The percentage of mean annual precipitation that ends up as river flow in ephemeral systems in Namibia varies from as little as below 1 percent up to around 12.5 percent for parts of the Fish River basin. The remainder goes to direct evaporation and evapotranspiration, with the latter being by far the greatest component. Some of the runoff recharges alluvial aquifers on its way downstream, and in so doing the majority of ephemeral river floods ultimately disappear entirely into the sand. Namibia’s ephemeral rivers are "effluent" systems. This means that the river feeds the groundwater table, rather than having its flow sustained by a high groundwater table, as is the case with "influent" rivers.

Namibia’s groundwater occurs in a wide range of rock types making groundwater management a complex process. It provides a buffer against drought in many regions of the country, but it does remain inherently vulnerable to overabstraction and pollution. Aquifers occurring in Namibia are classified as alluvial, Kalahari, fracture, Karst or artesian aquifers. Parts of the Grootfontein-Otavi-Tsumeb Karstland aquifer have been subject to thorough investigations and modeling, and for the Otavi Mountain Area the following recharge conditions were identified:

• The recharge rate amounts to 2 percent of the long-term mean annual rainfall after a sequence of rainy seasons in each of which the long-term annual rainfall is exceeded;
• The recharge rate amounts to 1 percent of the long-term mean annual rainfall after a single rainy season in which the long-term mean annual rainfall is exceeded;
• The recharge rate amounts to 0 percent if the rainfall does not exceed the long-term mean annual rainfall.

Although the ephemeral rivers of Namibia have dry sandy or rocky river beds for most of the year, they are conduits for subsurface flow and contain a number of wetlands defined as "shallow, swampy or marshy areas with little or no water flow" or "waterlogged solid dominated by emergent vegetation". In Namibia this description applies to most sections of all westward flowing rivers north of the Kuiseb River. Wetlands are periodically used for hunting and seasonal fishing. Currently, their utilization includes communal domestic stock farming, small mining enterprises and small-scale gardening. The ecology of Namibia’s wetlands is very fragile. Over-exploitation of alluvial aquifers and the building of dams, especially on the Kunene River and the Orange River, which reduce the flow downstream are potential threats to those wetlands that depend on them. The protection and conservation of wetlands is therefore an important priority and the government of the Republic of Namibia has initiated several efforts towards ensuring this. Wetlands of international importance in Namibia, and Ramsar sites, are the Etosha Pan, the Orange River Mouth, Sandwich Harbour, and Walvis Bay.

Table 2. Water:sources and use. (Source: FAO)
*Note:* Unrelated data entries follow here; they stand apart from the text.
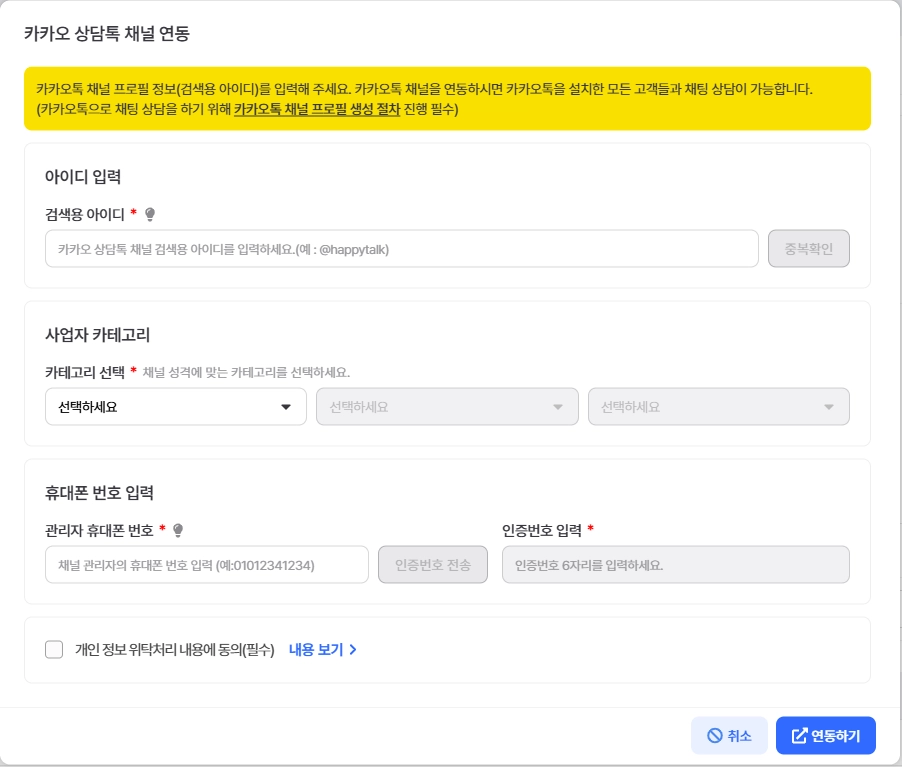Click the chevron arrow next to 내용 보기
The width and height of the screenshot is (902, 767).
click(353, 650)
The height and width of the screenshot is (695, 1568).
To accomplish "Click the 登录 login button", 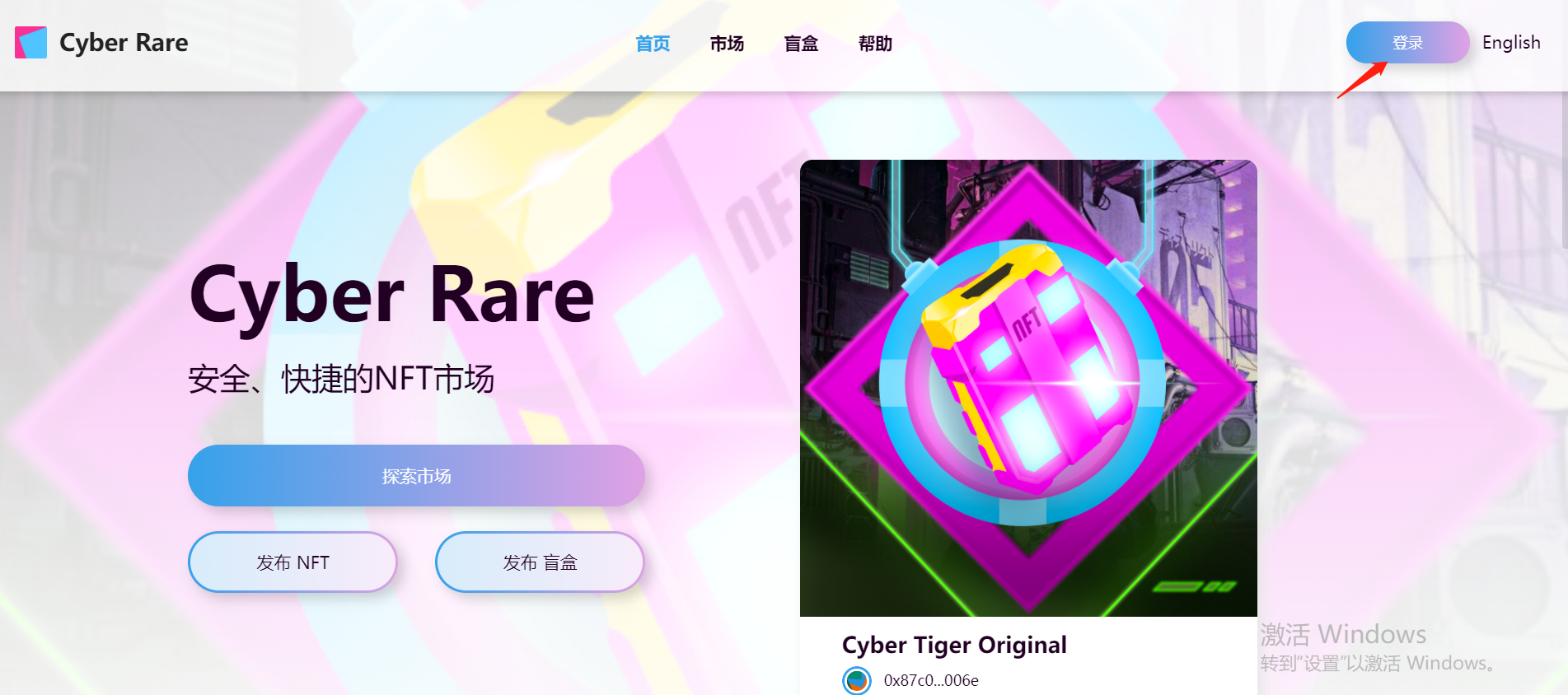I will [x=1407, y=43].
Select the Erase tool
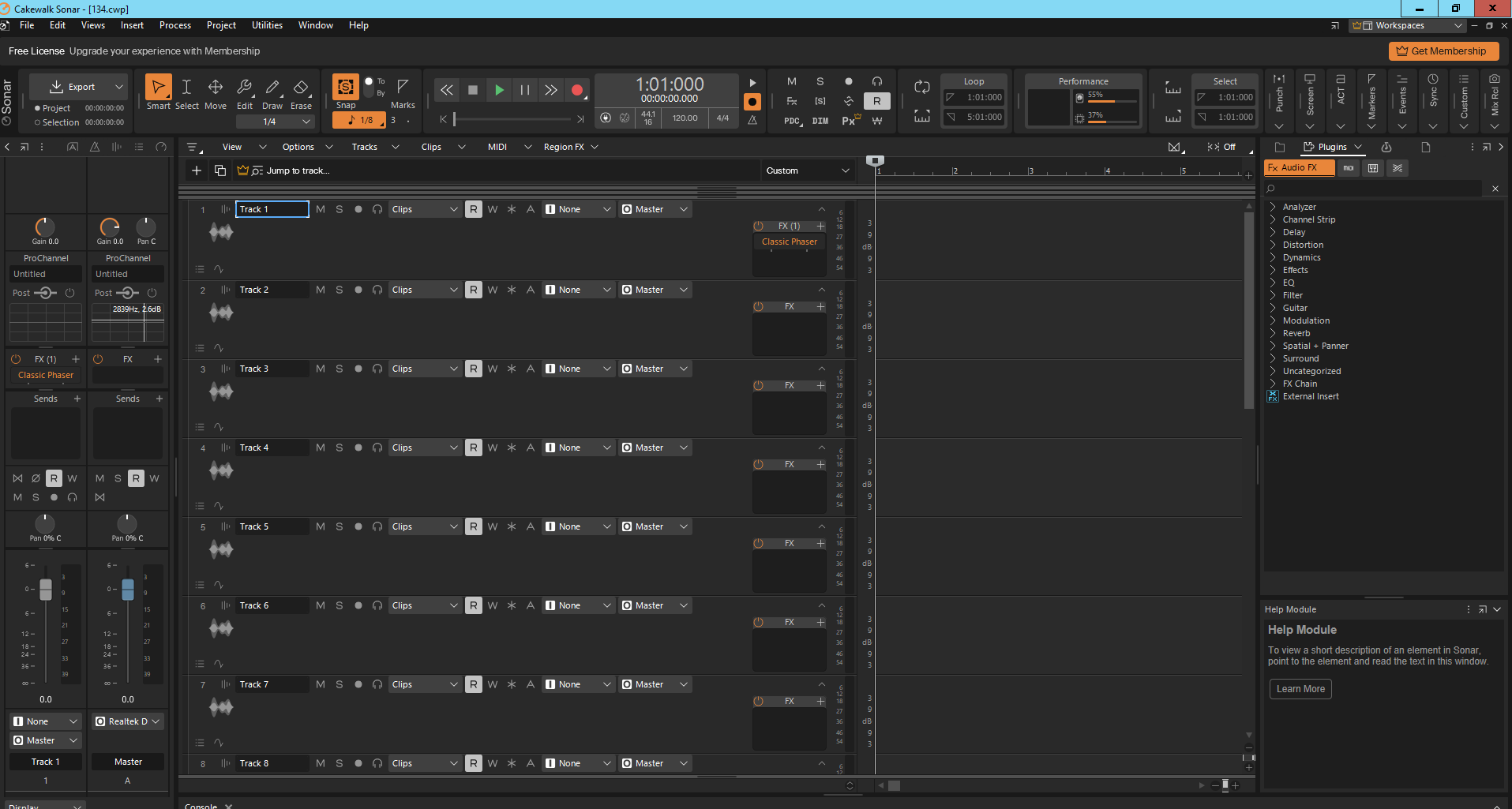 coord(301,93)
Total natural renewable water resources of Namibia are estimated at 45.46 km3/yr, of which only 6.16 km3/yr are internally produced (Table 2). Over half of the external water resources comes from the Zambezi River, while smaller amounts are contributed by the Orange, Kunene and Kwando rivers and rivers from the Okavango. From the total accounted natural flow of the border rivers Zambezi, Kunene and Orange of 28 km3/yr, only 0.255 km3/yr is under agreement (0.07 from the Orange River and 0.185 from the Kunene River) and should thus be considered as actual flow. This reduces the natural renewable water resources of 45.46 km3/yr to actual renewable water resources of 17.715 km3/yr.
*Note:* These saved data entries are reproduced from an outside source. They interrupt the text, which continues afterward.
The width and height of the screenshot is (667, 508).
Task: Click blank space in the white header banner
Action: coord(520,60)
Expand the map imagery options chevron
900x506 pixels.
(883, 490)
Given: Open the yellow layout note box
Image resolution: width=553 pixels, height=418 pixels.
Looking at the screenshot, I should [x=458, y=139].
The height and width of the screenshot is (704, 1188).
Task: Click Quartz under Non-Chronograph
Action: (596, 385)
A number of ephemeral rivers have been tapped by building dams. The total storage capacity of the major dams is about 0.71 km3 and their 95 percent assured combined yield is 95.83 million m3/yr. In addition to these larger reservoirs, there are thousands of small farm dams scattered around the ephemeral river basins.
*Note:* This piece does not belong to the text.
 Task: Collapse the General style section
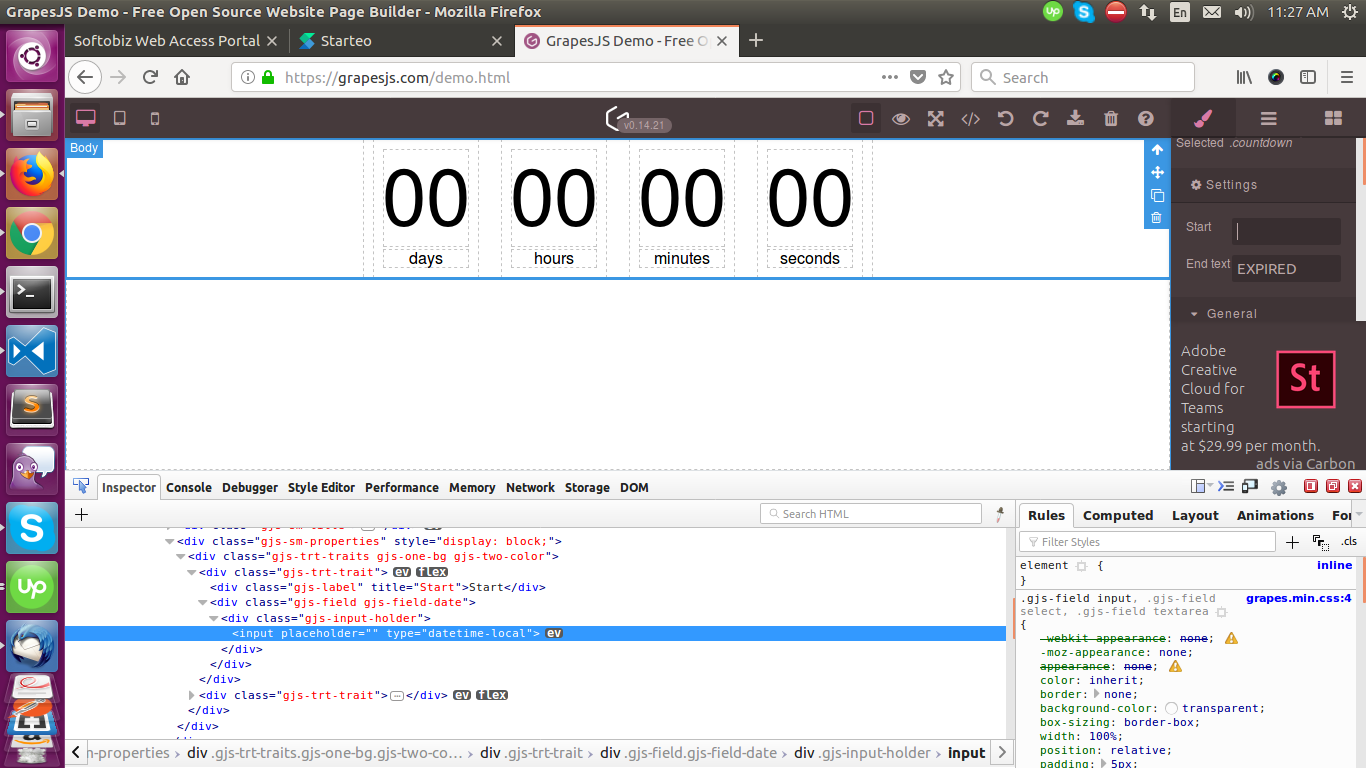tap(1194, 313)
The total assured safe yield of Namibia’s water resources is 660 million m3/yr, distributed as follows: groundwater 300 million m3/yr, ephemeral rivers 200 million m3/yr, perennial rivers 150 million m3/yr and unconventional sources 10 million m3/yr.

Treated wastewater is used more and more often for applications that do not require drinking water quality, such as landscape irrigation. It was found that the return flow in Windhoek and urban centers equals 40 percent of freshwater consumption and can be reused after treatment. Reuse of water is practised in Namibia in many urban areas such as Swakopmund, Walvis Bay, Tsumeb, Otjiwarongo, Okahandja, Mariental, Oranjemund, and Windhoek. In Windhoek, 1.14 million m3 of treated effluent were used for irrigation in 1997 and reclamation of water for potable reuse has been practiced since 1968. The plant could supply 8,000 m3/day, which was about 19 percent of the average daily water demand of the city in 1997. A new reclamation plant with an increased capacity of 21,000 m3/day was completed in 2002, and the old plant will in future be used for reclaiming irrigation water. Wastewater recycling is practiced by a number of mines. It is estimated that in the future 7 million m3/yr from Windhoek and 10 million m3/yr from other centers could potentially become available.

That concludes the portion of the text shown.